Sverre Hundeide Sverre Hundeide, Senior Consultant at Objectware
“Udi had been hired to present the third LEAP master class in Oslo. He is an well known international expert on enterprise software architecture and design, and is the author of the open source messaging framework nServiceBus. The entire class was based on discussion and interaction with the audience, and the only Power Point slide used was the one showing the agenda.
He started out with sketching a naive traditional n-tier application (big ball of mud), and based on suggestions from the audience we explored different solutions which might improve the solution. Whatever suggestions we threw at him, he always had a thoroughly considered answer describing pros and cons with the suggested solution. He obviously has a lot of experience with real world enterprise SOA applications.”

Raphaël Wouters Raphaël Wouters, Owner/Managing Partner at Medinternals
“I attended Udi's excellent course 'Advanced Distributed System Design with SOA and DDD' at Skillsmatter. Few people can truly claim such a high skill and expertise level, present it using a pragmatic, concrete no-nonsense approach and still stay reachable.”

Nimrod Peleg Nimrod Peleg, Lab Engineer at Technion IIT
“One of the best programmers and software engineer I've ever met, creative, knows how to design and implemet, very collaborative and finally - the applications he designed implemeted work for many years without any problems!

Jose Manuel Beas
“When I attended Udi's SOA Workshop, then it suddenly changed my view of what Service Oriented Architectures were all about.
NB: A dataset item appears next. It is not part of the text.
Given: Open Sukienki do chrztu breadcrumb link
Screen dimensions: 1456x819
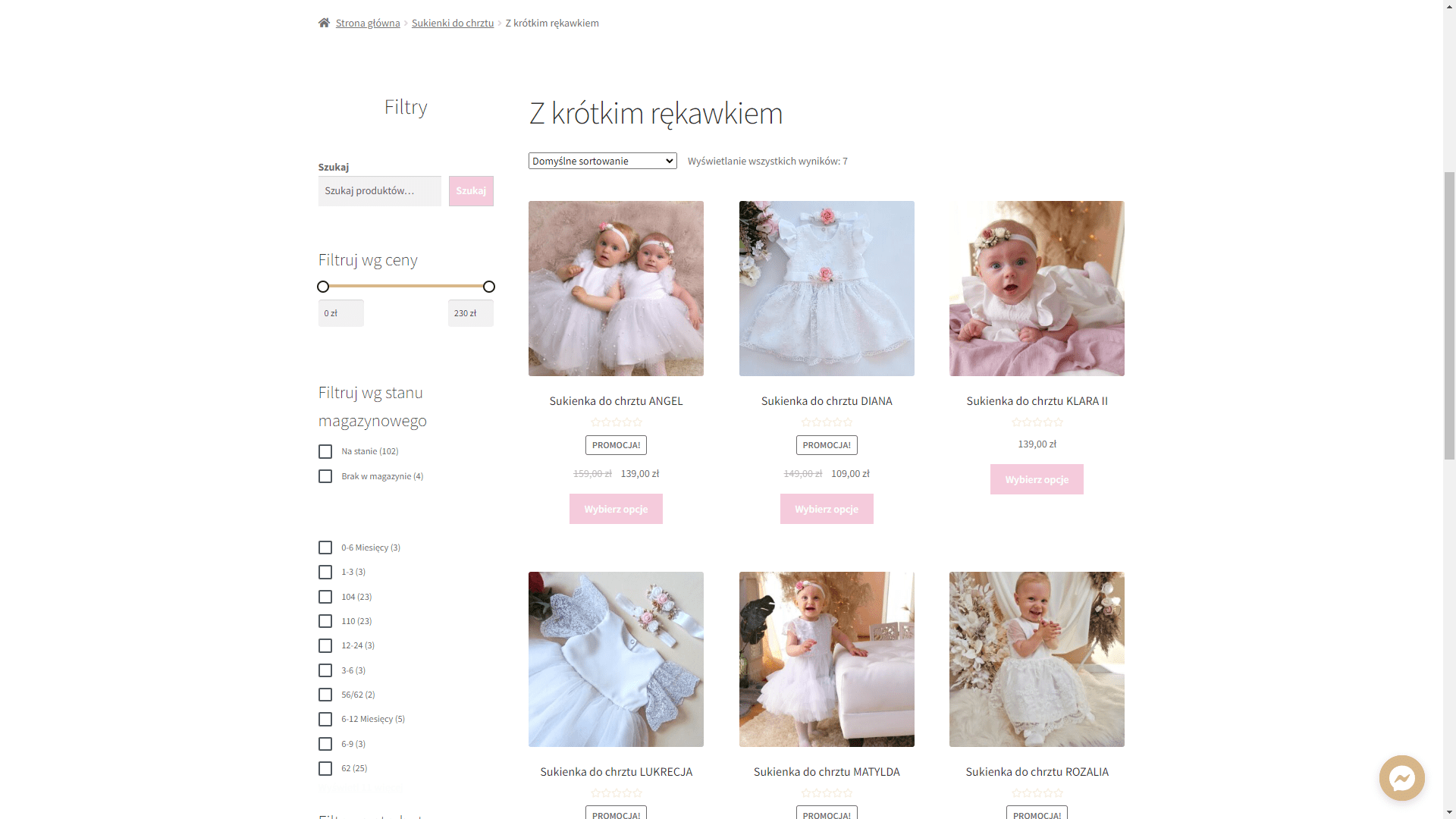Looking at the screenshot, I should 452,23.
Udi explained complex concepts very clearly and created a very productive discussion environment where all the attendees could learn a lot. I strongly recommend hiring Udi.”

Daniel Jin Daniel Jin, Senior Lead Developer at PJM Interconnection
“Udi is one of the top SOA guru in the .NET space. He is always eager to help others by sharing his knowledge and experiences. His blog articles often offer deep insights and is a invaluable resource. I highly recommend him.”

Pasi Taive Pasi Taive, Chief Architect at Tieto
“I attended both of Udi's "UI Composition Key to SOA Success" and "DDD in Enterprise Apps" sessions and they were exceptionally good. I will definitely participate in his sessions again. Udi is a great presenter and has the ability to explain complex issues in a manner that everyone understands.”

Eran Sagi, Software Architect at HP
“So far, I heard about Service Oriented architecture all over. Everyone mentions it – the big buzz word. But, when I actually asked someone for what does it really mean, no one managed to give me a complete satisfied answer. Finally in his excellent course “Advanced Distributed Systems”, I got the answers I was looking for. Udi went over the different motivations (principles) of Services Oriented, explained them well one by one, and showed how each one could be technically addressed using NService bus. In his course, Udi also explain the way of thinking when coming to design a Service Oriented system. What are the questions you need to ask yourself in order to shape your system, place the logic in the right places for best Service Oriented system.

I would recommend this course for any architect or developer who deals with distributed system, but not only. In my work we do not have a real distributed system, but one PC which host both the UI application and the different services inside, all communicating via WCF. I found that many of the architecture principles and motivations of SOA apply for our system as well. Enough that you have SW partitioned into components and most of the principles becomes relevant to you as well. Bottom line – an excellent course recommended to any SW Architect, or any developer dealing with distributed system.”